DATA FOR PROCESSING start

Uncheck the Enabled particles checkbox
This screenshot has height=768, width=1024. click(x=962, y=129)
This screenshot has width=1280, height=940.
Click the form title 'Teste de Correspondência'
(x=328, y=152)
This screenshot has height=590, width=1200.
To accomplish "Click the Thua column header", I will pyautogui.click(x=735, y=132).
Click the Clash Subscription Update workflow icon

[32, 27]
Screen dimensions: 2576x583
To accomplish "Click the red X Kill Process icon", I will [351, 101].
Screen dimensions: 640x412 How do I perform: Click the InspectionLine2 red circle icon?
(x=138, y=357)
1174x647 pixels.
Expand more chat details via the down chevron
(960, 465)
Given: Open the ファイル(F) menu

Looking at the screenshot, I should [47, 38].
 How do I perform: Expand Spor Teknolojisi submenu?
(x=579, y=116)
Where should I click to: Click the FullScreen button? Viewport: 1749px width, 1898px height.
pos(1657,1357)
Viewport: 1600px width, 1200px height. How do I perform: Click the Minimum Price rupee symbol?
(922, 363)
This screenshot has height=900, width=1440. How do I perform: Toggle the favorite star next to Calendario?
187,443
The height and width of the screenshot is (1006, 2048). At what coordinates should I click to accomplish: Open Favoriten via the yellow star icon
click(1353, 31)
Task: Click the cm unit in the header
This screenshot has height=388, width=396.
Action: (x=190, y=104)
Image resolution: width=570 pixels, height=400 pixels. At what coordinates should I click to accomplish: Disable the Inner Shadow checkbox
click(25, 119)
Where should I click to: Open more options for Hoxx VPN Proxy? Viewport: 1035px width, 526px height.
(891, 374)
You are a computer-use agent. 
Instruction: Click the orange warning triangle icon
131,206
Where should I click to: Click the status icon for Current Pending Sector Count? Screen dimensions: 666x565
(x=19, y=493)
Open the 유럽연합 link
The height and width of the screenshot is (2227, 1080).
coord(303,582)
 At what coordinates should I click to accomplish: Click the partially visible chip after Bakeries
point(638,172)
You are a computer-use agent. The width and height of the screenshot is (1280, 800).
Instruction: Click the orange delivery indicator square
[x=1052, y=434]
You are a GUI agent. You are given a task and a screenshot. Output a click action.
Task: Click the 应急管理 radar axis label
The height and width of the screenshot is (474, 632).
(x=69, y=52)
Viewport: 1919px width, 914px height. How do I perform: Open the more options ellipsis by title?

DATA FOR PROCESSING end

* **DO THIS**
Copy out the lines of the listing unchanged, starting with the line that contains "How do I perform: Expand" and going on through the line that contains "click(1353, 31)".

* **ANSWER TO THE PROBLEM**
 How do I perform: Expand Spor Teknolojisi submenu?
(x=579, y=116)
Where should I click to: Click the FullScreen button? Viewport: 1749px width, 1898px height.
pos(1657,1357)
Viewport: 1600px width, 1200px height. How do I perform: Click the Minimum Price rupee symbol?
(922, 363)
This screenshot has height=900, width=1440. How do I perform: Toggle the favorite star next to Calendario?
187,443
The height and width of the screenshot is (1006, 2048). At what coordinates should I click to accomplish: Open Favoriten via the yellow star icon
click(1353, 31)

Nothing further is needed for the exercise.